Il a fallu 9 mois de travail entre le moment où l'idée est née et la première exposition du char : "des militaires, des anciens de l'armée sont venus nous montrer des documentaires. Il y a eu plusieurs cours faits sur le Saint-Chamond pour savoir comment il fonctionnait, comment ça se passait à l'intérieur et quel modèle choisir."
Le modèle choisi 62467, qui, en 14-18, portait le nom de Min p'tit Quinquin, est un char Saint-Chamond qui a vraiment existé et qui a combattu dans le Nord-Pas-de-Calais. "Les formes, les couleurs, tout a été guidé par des gens qui étaient experts : des retraités, des colonels. On a fait les choses dans les normes." Les étudiants ont néanmoins fait un gros travail de recherche, de maquettage et de calculs mais pas seulement : "ils se sont également chargés des commandes, l'appel aux fournisseurs, les devis. C'est le but d'un lycée professionnel que d'approcher du domaine professionnel de A à Z."
Modèle unique
Mais ce projet d’étude a rapidement dépassé les murs du lycée de Tourcoing, "il y a eu des fuites !", s’amuse Thierry Duponcheel.
Des fuites activées par le bouche à oreille : l'information qu'un projet d'envergure se prépare au lycée Le Corbusier se propage jusqu'à la ville voisine de Roncq. Les organisateurs de la Rétro'mécanique, un rassemblement de véhicules anciens et militaires, demandent à exposer à leur tour le char comme pièce maîtresse de la manifestation. "C'est la première sortie de notre char. Après ça, à partir d'une page ouverte par les élèves sur un forum dédié à 14/18 pour raconter l'aventure, on l'a exposé dans d'autres endroits la première année du centenaire : la mairie de Tourcoing, la fac de Lille 3, détaille Thierry Duponcheel. Hervé François, le directeur de l'Historial, a entendu parler de cette histoire. Il est venu voir notre char et il en est tombé amoureux !"
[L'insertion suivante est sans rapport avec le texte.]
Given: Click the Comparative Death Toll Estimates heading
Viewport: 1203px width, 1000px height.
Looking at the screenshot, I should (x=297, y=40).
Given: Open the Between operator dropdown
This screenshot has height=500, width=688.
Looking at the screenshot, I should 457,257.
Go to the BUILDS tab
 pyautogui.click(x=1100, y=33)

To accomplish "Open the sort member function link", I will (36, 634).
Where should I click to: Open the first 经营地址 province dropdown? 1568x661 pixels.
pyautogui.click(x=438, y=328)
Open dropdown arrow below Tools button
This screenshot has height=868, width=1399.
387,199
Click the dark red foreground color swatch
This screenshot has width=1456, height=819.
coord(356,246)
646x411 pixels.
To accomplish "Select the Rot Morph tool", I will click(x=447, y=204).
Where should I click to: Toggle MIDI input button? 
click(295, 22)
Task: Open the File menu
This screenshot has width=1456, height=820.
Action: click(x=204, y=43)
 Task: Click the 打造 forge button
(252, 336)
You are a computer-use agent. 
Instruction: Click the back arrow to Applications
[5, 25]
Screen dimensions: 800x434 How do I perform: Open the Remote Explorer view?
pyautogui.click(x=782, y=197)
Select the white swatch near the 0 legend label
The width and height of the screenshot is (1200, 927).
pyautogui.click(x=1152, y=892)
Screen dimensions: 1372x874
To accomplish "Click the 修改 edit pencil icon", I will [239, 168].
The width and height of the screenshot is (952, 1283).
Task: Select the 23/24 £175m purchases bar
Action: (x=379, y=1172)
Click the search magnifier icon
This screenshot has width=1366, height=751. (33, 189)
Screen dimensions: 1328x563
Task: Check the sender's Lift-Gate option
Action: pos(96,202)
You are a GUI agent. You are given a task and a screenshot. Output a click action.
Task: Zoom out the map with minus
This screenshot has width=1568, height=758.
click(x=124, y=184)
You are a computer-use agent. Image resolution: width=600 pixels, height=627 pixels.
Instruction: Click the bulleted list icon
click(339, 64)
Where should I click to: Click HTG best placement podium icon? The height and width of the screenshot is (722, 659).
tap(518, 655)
C'est comme ça que l'unique réplique grandeur nature du Char Saint-Chamond M1 s'est retrouvée dans la cour du musée de Péronne.
Il n’existe plus qu’un seul modèle de char Saint-Chamond au monde à Saumur "mais c'est un M3".
Objet pédagogique
Entre la première installation dans l’atelier du lycée et le remontage de 2021, plusieurs équipes d'élèves ont travaillé à ce projet sur plusieurs années. "Ce n'est pas évident de faire travailler des élèves qui n'ont pas été sur le projet d'une année à une autre mais c'est tellement grand qu'ils sont tous hyper motivés", se réjouit Thierry Duponcheel.
À Péronne, cette semaine, certaines pièces ont été refaites : "le canon et les mitrailleuses avaient été faits à l'origine en carton parce que ça devait être une présentation éphémère de deux ou trois mois. Mais comme ça a bien vécu, on a refait ces pièces en métal, en plastique ou en bois. Ce qui permet une durabilité beaucoup plus accrue".
"Tout le monde est bluffé par le réalisme de l’engin, avoue Hervé François. C’est devenu un objet pédagogique à part entière" Car même le nom d’origine de l’engin est peint à l’identique de l’original. Il faut dire que le métier de graphiste décorateur qu'apprennent les élèves engagés dans cette aventure s'appelait à l'origine le métier de peintre en lettres. À l'époque, le peintre en lettre réalisait le camouflage, la personnalisation et les inscriptions des chars de guerre.